California, New Jersey and Illinois may have the most to lose should the market take a true turn for the worse. That’s the headline coming out of ATTOM, curator of national real estate data, who just released a Special Housing Risk Report spotlighting county-level housing markets around the U.S. that are more or less vulnerable to declines, based on home affordability, unemployment and other measures in the second quarter of 2022.
The report shows that New Jersey, Illinois and inland California continued to have the highest concentrations of the most-at-risk markets in the second quarter, while the biggest clusters were located in the New York City and Chicago areas.
Southern and midwestern states remained less exposed.
The second-quarter patterns—based on gaps in home affordability, underwater mortgages, foreclosures and unemployment—revealed that California, New Jersey and Illinois had 33 of the 50 counties most vulnerable to potential declines. ATTOM estimates that 13 of said counties are spread through northern, central and southern California.
Counties most at-risk continue to have higher levels of unaffordable housing. In the Golden State, those include Butte County (Chico), Humboldt County (Eureka), Shasta County (Redding) and Solano County (outside Sacramento) in the northern part of the state; Fresno County, Kings County (outside Fresno), Madera County (outside Fresno), Merced County (outside Modesto), San Joaquin County (Stockton) and Tulare County (outside Fresno) in central California, and Kern County (Bakersfield), Riverside County and San Bernardino County in the southern part of the state.
At the other end of the risk spectrum, the South and Midwest had the highest concentration of markets considered least vulnerable to falling housing markets.

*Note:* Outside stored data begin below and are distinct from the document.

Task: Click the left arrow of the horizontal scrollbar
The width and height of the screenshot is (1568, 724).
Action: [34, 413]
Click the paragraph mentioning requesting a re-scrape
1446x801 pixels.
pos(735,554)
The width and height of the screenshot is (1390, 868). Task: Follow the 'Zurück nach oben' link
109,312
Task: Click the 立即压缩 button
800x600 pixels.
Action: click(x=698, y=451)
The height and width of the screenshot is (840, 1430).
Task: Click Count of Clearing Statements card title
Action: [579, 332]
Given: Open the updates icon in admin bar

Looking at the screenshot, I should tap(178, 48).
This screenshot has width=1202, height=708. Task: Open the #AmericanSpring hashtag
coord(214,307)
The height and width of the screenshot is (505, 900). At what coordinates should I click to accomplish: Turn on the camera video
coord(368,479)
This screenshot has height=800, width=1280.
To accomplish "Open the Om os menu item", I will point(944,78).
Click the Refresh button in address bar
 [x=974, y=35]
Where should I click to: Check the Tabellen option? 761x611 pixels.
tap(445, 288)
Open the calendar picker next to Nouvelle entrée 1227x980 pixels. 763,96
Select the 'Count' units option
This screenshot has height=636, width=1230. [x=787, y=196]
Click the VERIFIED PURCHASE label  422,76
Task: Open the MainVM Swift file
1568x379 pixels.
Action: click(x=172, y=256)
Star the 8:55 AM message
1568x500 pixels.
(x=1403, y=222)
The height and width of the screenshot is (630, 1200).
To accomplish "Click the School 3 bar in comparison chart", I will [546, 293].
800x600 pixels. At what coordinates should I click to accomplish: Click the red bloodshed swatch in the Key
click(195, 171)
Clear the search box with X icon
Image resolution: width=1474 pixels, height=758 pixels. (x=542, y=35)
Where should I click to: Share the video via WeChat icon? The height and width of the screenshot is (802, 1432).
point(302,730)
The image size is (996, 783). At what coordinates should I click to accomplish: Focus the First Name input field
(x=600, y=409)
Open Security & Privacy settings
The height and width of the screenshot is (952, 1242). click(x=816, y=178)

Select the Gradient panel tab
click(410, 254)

“The Federal Reserve has promised to be as aggressive as it needs to be in order to get inflation under control, even if its actions lead to a recession,” said Rick Sharga, executive vice president of market intelligence at ATTOM. “Given how little progress has been made reducing inflation so far, the Fed’s actions seem more and more likely to drive the economy into a recession, and some housing markets are going to be more vulnerable than others if that happens.”